Trade-off Management between Safety and Cybersecurity (TOMSAC)
The PETRAS National Centre of Excellence for IoT Systems Cybersecurity
Total value of project
Value to Coventry University
Paul Wooderson (HORIBA MIRA Ltd)
Duration of project
01/10/2021 - 30/09/2022
This research is aimed at assuring cybersecurity and safety of complex CPS/IoT systems, which arise from convergence of Cyber Physical Systems (CPS) and Internet of Things (IoT). Such systems-of-systems interact with humans and integrate digital capabilities (networking, data, computational systems) with physical devices and engineering systems to enhance performance and functionality. Their application domains include transportation, energy, healthcare, manufacturing, agriculture and other sectors.
The core challenge addressed by this research is the trade-off management between cybersecurity and safety. Safety and cybersecurity are inter-dependent, often complementing or conflicting each other. Trade-off assessment can help to determine an optimal balance between safety and security measures and risks.

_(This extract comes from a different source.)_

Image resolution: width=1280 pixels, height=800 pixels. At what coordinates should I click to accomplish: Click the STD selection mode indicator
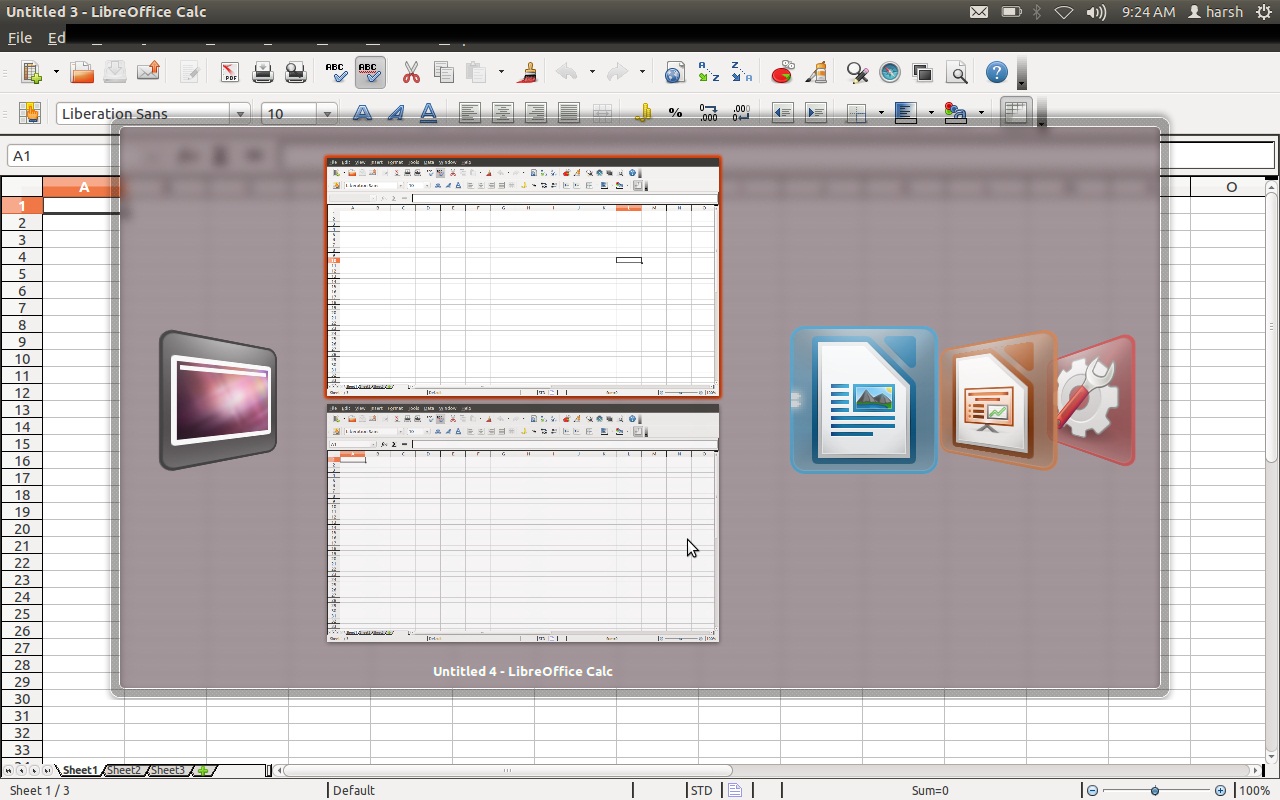[701, 790]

The aim of this research is to develop a new method TOMSAC along with a tool and an application example for managing safety and cybersecurity trade-offs in CPS/IoT systems. There are many factors involved in safety and cybersecurity trade-off management, such safety and security risk levels, costs, needs of various stakeholders, technology limitations, etc. Developers need to make decisions on how to balance the trade-offs among these factors in order to achieve their goals.
Multiple stakeholders will benefit from this research, such as developers, safety and security assessors, insurance companies, system users, and other researchers among others. Researchers and practitioners could use the knowledge base in advancing the state of the art and practice in the intersection of cybersecurity and safety.
Meanwhile, TOMSAC method and tool will be of benefit to developers, assessors, and insurance companies, as it will enable the management of safety and cybersecurity interdependencies and trade-offs in a transparent, quantitative, justifiable way in compliance with the safety and cybersecurity standards.